## Texto proporcionado
:::::

Al llegar al lado de la verja de la entrada, encuentran restos de lo que parece un reguero de sangre, que les hace presagiar que alguien pudiera haber resultado herido, de un rastro abundante que dibujando un movimiento sobre la tierra serpenteante poco a poco se va diluyendo hasta llegar a desaparecer, por lo que Antonio Escobar, uno de aquellos trabajadores, acude raudo hacia el cuartel de la Guardia Civil, para dar el pertinente aviso, mientras Antonio Fenet Pastor, que lleva cinco años trabajando las tierras de Los Galindos, divisa lo que le da la sensación son dos cuerpos mutilados en aquel fuego que acelerado con gasolina desprende un olor más que nauseabundo, decidiendo no indagar más, hasta la llegada de la Benemérita.

No tardan mucho en personarse en el cortijo el cabo Raúl Fernández acompañado de un número de la Guardia Civil, para realizar las primeras diligencias de investigación. Al entrar en la casa, observan, al lado de una mesa camilla, otro gran charco de sangre, cuyo rastro se dirige pasillo arriba, hacia donde se encuentra la puerta de una habitación cerrada con un candado, colocado en la parte exterior, que fuerzan para poder acceder a su interior, encontrándose una vez dentro, el cuerpo de Juana Martín, la mujer del capataz, con la cabeza destrozada, golpeada por algún objeto romo, no hallándose nada más reseñable en la vivienda.

:::::

## Información proporcionada
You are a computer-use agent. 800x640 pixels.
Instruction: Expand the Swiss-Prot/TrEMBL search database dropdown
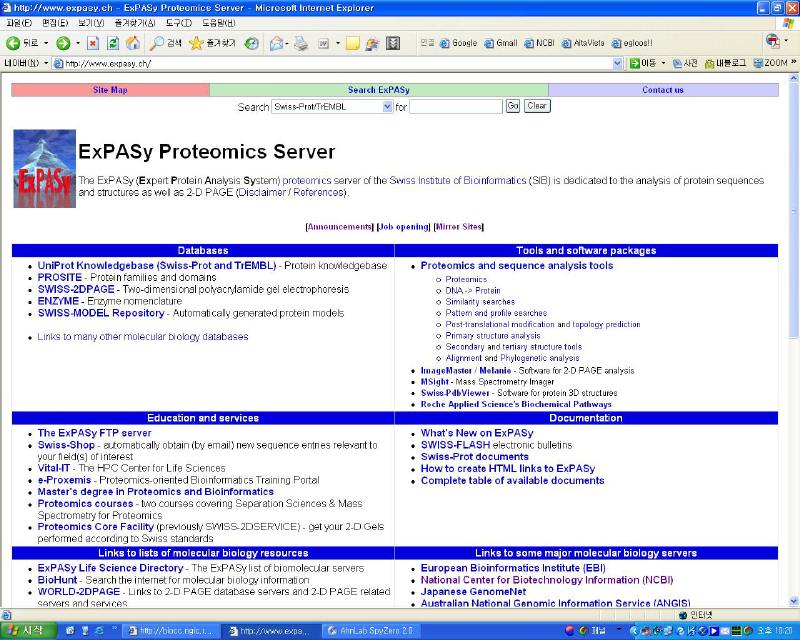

:::::

## Tarea asignada A
Transcribe sin cambios el fragmento del relato sobre el cortijo de Los Galindos que empieza con las palabras que contienen "Al llegar al" y termina con "de la Benemérita.".
## Tarea asignada B
Escribe lo que sigue en el relato sobre el cortijo de Los Galindos, a partir de su última frase.

## Respuesta A
Al llegar al lado de la verja de la entrada, encuentran restos de lo que parece un reguero de sangre, que les hace presagiar que alguien pudiera haber resultado herido, de un rastro abundante que dibujando un movimiento sobre la tierra serpenteante poco a poco se va diluyendo hasta llegar a desaparecer, por lo que Antonio Escobar, uno de aquellos trabajadores, acude raudo hacia el cuartel de la Guardia Civil, para dar el pertinente aviso, mientras Antonio Fenet Pastor, que lleva cinco años trabajando las tierras de Los Galindos, divisa lo que le da la sensación son dos cuerpos mutilados en aquel fuego que acelerado con gasolina desprende un olor más que nauseabundo, decidiendo no indagar más, hasta la llegada de la Benemérita.

## Respuesta B
En el exterior, donde todavía permanece encendido aquel fuego, aparecen los restos casi calcinados del tractorista José González, Pepe, de 27 años y su esposa Asunción Peralta, seis años mayor que él, de 34 años, a quien al parecer había ido a recoger al pueblo para traerla allí, en algún momento de aquel día, aparcando su seiscientos de color crema en la entrada del cortijo, desconociéndose los motivos.

En la cuneta del llamado Camino de Rodales, cubierto con un montón de paja, se descubre un cuarto cuerpo sin vida, el del jornalero Ramón Parrilla, de 40 años de edad, tractorista eventual de la finca, muerto de un disparo de escopeta.

De Zapata, el capataz de la finca de Los Galindos, no hay rastro alguno, por lo que las primeras sospechas recaen sobre este, emitiéndose incluso, a la mañana siguiente, por el recién llegado juez del juzgado de Écija (al estar el de Carmona de vacaciones) Andrés Márquez Aranda la pertinente orden de busca y captura.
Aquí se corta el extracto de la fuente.